#### Dataset:

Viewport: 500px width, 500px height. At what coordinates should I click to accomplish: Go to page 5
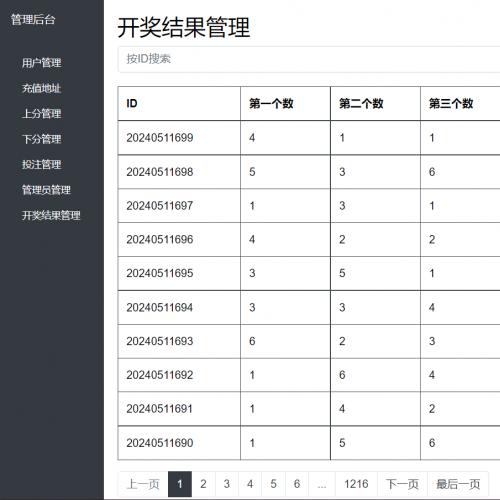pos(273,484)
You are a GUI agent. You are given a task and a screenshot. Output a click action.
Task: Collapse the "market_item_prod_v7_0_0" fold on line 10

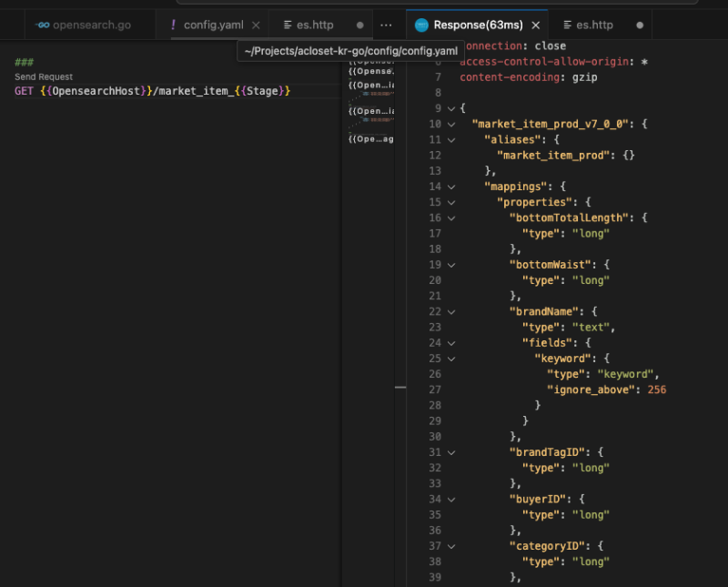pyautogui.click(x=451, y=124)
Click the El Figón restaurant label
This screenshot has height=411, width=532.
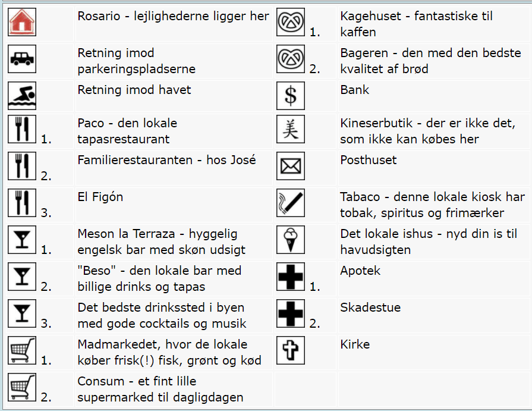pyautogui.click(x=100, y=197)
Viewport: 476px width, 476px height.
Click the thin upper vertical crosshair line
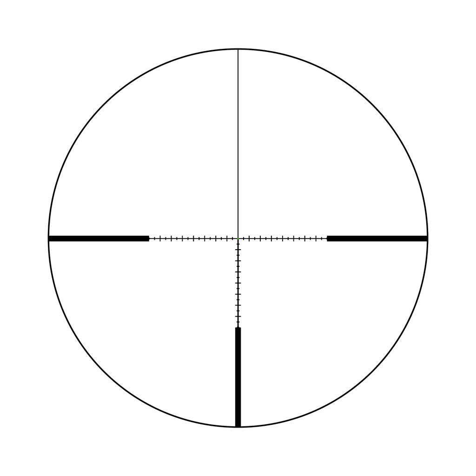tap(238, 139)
==
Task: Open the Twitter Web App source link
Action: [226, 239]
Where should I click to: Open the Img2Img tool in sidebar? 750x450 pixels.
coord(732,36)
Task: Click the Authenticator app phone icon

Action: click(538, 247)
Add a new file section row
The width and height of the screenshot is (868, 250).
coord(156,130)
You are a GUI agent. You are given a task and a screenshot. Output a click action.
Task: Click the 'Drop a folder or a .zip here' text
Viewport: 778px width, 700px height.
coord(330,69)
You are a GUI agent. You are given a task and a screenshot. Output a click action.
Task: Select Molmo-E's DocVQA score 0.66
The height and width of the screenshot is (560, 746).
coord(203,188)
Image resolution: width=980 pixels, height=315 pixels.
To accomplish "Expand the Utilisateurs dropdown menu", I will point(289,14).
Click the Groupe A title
==
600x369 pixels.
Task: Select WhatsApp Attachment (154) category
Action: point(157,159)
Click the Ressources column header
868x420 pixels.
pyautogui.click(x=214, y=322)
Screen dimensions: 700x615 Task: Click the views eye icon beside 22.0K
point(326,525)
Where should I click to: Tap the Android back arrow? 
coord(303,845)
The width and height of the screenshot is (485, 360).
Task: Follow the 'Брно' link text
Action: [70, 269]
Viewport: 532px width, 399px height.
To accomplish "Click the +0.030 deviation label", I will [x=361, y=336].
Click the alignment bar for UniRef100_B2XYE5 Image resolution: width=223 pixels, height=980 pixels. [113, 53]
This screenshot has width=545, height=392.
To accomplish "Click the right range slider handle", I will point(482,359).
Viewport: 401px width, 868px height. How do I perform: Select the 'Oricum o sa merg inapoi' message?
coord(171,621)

#### Requirement:
Go through the entries above and tally each line that has the word "Image"; reply with the tally and nothing else.

#### Answer to the exercise:
2